Title: Practice of computing
Author: Alexander Arkhipov <aa@manpager.org>
Created: Before 2023-06-24
Modified: 2024-03-23

In this small text I discuss the choice of software, file
hierarchies, and programming style. I find that these two topics are
among the ones where our various educators (themselves influenced by
similar misdesign and misdirection) cripple us the most, perhaps
never even explicitly, or intentionally.


SOFTWARE CHOICE

In the year of 2023 people shouldn't have to use proprietary operating
systems, or any other proprietary software. The few cases where the
use of proprietary software is justified that I can think of are:

- You are trying to reverse-engineer something.
- You are being forced to -- that usually occurs when some "boss-man"
  tries to get everyone to some lowest common denominator. If you are
  reading this, you are probably better than that, and may wish to
  leave this organisation (or whatever it is) soon.
- You are forced to use weird hardware that requires weird software.
  This one really sucks because it often has to do with international
  politics, and lacks a common-sense solution.

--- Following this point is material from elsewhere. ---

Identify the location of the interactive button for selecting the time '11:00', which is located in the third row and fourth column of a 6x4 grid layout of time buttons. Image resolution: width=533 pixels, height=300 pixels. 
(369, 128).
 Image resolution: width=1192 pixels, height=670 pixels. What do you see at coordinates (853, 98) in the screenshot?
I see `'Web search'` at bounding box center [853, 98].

In the latter two situation you can often get somewhat around the
restriction by running the untrusted-proprietary bits in a virtual
machine.

Even if you can't use a VM for everything, there's usually still
nothing stopping you from running mostly-free software on your
hardware. When I first started using free software, I used to play
a lot of computer games, and had to run Micro$oft's office software
(bloody university didn't accept my LaTeX reports!). I kept the
latter mostrosity on a VM, and played to my heart's content using
wine.

Later, I stopped using the office because I graduated, and I stopped
playing games because I found them so terribly boring compared to all
the things that I could do now.


FILE HIERARCHIES

This document focuses on maintaining good file hierarchies under
Unices, and so many consequent presumptions and opinions are taken.

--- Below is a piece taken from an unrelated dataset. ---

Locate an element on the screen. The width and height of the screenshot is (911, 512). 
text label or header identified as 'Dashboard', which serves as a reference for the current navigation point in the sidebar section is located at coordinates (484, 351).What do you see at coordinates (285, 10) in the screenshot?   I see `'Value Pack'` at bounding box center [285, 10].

File hierarchies are hard. What makes it worse is that we've all been
damaged from childhood with all those graphical file-managing tools
that are both slower than the command line and promote some very bad
habits. Natural consequences of such damage are even getting
standardised: there are a lot of programs that create weirdly-named
dirs like ~/Downloads and ~/Documents, and there is the XDG base dir
specification. It is my opinion that file hierarchies should
facilitate three things primarily:

1. It should be easy to navigate to the file by typing its name.
2. It should be easy to manipulate files via scripts.
3. It should be easy to perform similar operations on a group of
   closely-related files, e.g. with only one or two commands all my
   configs for $program should be able to get archived, be copied,
   change permissions and ownership, etc.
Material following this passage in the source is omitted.